** Available data **
-- Opening Marker --

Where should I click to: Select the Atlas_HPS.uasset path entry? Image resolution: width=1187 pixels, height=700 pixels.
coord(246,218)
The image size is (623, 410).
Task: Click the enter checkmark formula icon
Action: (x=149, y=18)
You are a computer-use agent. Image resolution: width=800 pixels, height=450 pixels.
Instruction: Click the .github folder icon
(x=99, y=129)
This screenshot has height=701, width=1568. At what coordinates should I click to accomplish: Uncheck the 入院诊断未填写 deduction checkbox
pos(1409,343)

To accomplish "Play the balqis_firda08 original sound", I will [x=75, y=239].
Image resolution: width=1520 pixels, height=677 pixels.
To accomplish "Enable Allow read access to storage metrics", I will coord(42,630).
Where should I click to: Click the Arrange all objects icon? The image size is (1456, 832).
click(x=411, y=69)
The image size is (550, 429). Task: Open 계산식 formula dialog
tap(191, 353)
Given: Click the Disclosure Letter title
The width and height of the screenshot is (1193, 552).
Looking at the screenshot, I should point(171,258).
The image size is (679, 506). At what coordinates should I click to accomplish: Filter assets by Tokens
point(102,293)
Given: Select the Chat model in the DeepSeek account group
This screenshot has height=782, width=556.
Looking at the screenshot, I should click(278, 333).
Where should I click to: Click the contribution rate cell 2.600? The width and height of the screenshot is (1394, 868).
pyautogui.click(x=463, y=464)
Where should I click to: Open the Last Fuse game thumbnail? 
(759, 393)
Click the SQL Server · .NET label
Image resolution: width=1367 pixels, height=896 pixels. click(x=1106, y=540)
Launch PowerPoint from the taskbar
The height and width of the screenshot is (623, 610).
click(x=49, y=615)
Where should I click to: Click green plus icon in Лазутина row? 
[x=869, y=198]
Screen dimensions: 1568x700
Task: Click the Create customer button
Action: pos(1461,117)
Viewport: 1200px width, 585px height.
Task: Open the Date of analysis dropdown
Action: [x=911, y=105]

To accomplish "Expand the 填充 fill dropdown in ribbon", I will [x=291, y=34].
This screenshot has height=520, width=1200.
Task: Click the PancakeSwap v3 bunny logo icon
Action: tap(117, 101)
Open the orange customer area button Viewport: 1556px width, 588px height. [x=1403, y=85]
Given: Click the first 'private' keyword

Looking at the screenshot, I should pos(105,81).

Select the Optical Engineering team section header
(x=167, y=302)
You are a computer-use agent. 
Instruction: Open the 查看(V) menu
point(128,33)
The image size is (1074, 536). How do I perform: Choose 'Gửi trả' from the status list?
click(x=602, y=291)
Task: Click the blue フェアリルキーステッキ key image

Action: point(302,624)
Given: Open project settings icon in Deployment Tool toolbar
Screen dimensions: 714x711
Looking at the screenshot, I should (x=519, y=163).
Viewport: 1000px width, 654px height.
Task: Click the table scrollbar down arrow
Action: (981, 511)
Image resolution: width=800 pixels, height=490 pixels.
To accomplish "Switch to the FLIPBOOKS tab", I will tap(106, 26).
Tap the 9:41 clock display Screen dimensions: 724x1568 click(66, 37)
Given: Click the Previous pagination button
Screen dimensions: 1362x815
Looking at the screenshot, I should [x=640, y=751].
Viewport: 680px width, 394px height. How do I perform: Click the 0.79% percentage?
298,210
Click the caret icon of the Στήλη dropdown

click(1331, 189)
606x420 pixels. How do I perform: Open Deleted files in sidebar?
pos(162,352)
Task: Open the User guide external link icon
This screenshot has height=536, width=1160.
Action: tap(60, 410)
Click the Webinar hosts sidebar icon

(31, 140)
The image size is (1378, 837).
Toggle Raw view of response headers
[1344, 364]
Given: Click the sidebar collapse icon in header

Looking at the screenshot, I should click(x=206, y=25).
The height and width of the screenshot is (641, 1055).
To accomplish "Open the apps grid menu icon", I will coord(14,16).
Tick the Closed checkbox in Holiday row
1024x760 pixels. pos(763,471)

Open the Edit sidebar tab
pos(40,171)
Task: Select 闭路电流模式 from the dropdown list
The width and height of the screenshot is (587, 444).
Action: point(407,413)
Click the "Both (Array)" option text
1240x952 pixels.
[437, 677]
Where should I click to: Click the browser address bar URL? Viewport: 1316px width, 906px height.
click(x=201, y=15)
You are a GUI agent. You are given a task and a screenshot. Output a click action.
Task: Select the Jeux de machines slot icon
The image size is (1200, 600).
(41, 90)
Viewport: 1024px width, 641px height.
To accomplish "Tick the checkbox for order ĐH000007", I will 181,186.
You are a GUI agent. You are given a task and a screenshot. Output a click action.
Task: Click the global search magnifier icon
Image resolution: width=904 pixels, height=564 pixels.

-- Closing Marker --

** Task to carry out **
Restate every line of the data above exactly as it was written.

** Expected answer **
Where should I click to: Select the Atlas_HPS.uasset path entry? Image resolution: width=1187 pixels, height=700 pixels.
coord(246,218)
The image size is (623, 410).
Task: Click the enter checkmark formula icon
Action: (x=149, y=18)
You are a computer-use agent. Image resolution: width=800 pixels, height=450 pixels.
Instruction: Click the .github folder icon
(x=99, y=129)
This screenshot has height=701, width=1568. At what coordinates should I click to accomplish: Uncheck the 入院诊断未填写 deduction checkbox
pos(1409,343)

To accomplish "Play the balqis_firda08 original sound", I will [x=75, y=239].
Image resolution: width=1520 pixels, height=677 pixels.
To accomplish "Enable Allow read access to storage metrics", I will coord(42,630).
Where should I click to: Click the Arrange all objects icon? The image size is (1456, 832).
click(x=411, y=69)
The image size is (550, 429). Task: Open 계산식 formula dialog
tap(191, 353)
Given: Click the Disclosure Letter title
The width and height of the screenshot is (1193, 552).
Looking at the screenshot, I should point(171,258).
The image size is (679, 506). At what coordinates should I click to accomplish: Filter assets by Tokens
point(102,293)
Given: Select the Chat model in the DeepSeek account group
This screenshot has height=782, width=556.
Looking at the screenshot, I should click(278, 333).
Where should I click to: Click the contribution rate cell 2.600? The width and height of the screenshot is (1394, 868).
pyautogui.click(x=463, y=464)
Where should I click to: Open the Last Fuse game thumbnail? 
(759, 393)
Click the SQL Server · .NET label
Image resolution: width=1367 pixels, height=896 pixels. click(x=1106, y=540)
Launch PowerPoint from the taskbar
The height and width of the screenshot is (623, 610).
click(x=49, y=615)
Where should I click to: Click green plus icon in Лазутина row? 
[x=869, y=198]
Screen dimensions: 1568x700
Task: Click the Create customer button
Action: pos(1461,117)
Viewport: 1200px width, 585px height.
Task: Open the Date of analysis dropdown
Action: [x=911, y=105]

To accomplish "Expand the 填充 fill dropdown in ribbon", I will [x=291, y=34].
This screenshot has height=520, width=1200.
Task: Click the PancakeSwap v3 bunny logo icon
Action: tap(117, 101)
Open the orange customer area button Viewport: 1556px width, 588px height. [x=1403, y=85]
Given: Click the first 'private' keyword

Looking at the screenshot, I should pos(105,81).

Select the Optical Engineering team section header
(x=167, y=302)
You are a computer-use agent. 
Instruction: Open the 查看(V) menu
point(128,33)
The image size is (1074, 536). How do I perform: Choose 'Gửi trả' from the status list?
click(x=602, y=291)
Task: Click the blue フェアリルキーステッキ key image

Action: point(302,624)
Given: Open project settings icon in Deployment Tool toolbar
Screen dimensions: 714x711
Looking at the screenshot, I should (x=519, y=163).
Viewport: 1000px width, 654px height.
Task: Click the table scrollbar down arrow
Action: (981, 511)
Image resolution: width=800 pixels, height=490 pixels.
To accomplish "Switch to the FLIPBOOKS tab", I will tap(106, 26).
Tap the 9:41 clock display Screen dimensions: 724x1568 click(66, 37)
Given: Click the Previous pagination button
Screen dimensions: 1362x815
Looking at the screenshot, I should [x=640, y=751].
Viewport: 680px width, 394px height. How do I perform: Click the 0.79% percentage?
298,210
Click the caret icon of the Στήλη dropdown

click(1331, 189)
606x420 pixels. How do I perform: Open Deleted files in sidebar?
pos(162,352)
Task: Open the User guide external link icon
This screenshot has height=536, width=1160.
Action: tap(60, 410)
Click the Webinar hosts sidebar icon

(31, 140)
The image size is (1378, 837).
Toggle Raw view of response headers
[1344, 364]
Given: Click the sidebar collapse icon in header

Looking at the screenshot, I should click(x=206, y=25).
The height and width of the screenshot is (641, 1055).
To accomplish "Open the apps grid menu icon", I will coord(14,16).
Tick the Closed checkbox in Holiday row
1024x760 pixels. pos(763,471)

Open the Edit sidebar tab
pos(40,171)
Task: Select 闭路电流模式 from the dropdown list
The width and height of the screenshot is (587, 444).
Action: point(407,413)
Click the "Both (Array)" option text
1240x952 pixels.
[437, 677]
Where should I click to: Click the browser address bar URL? Viewport: 1316px width, 906px height.
click(x=201, y=15)
You are a GUI agent. You are given a task and a screenshot. Output a click action.
Task: Select the Jeux de machines slot icon
The image size is (1200, 600).
(41, 90)
Viewport: 1024px width, 641px height.
To accomplish "Tick the checkbox for order ĐH000007", I will 181,186.
You are a GUI agent. You are given a task and a screenshot. Output a click action.
Task: Click the global search magnifier icon
Image resolution: width=904 pixels, height=564 pixels.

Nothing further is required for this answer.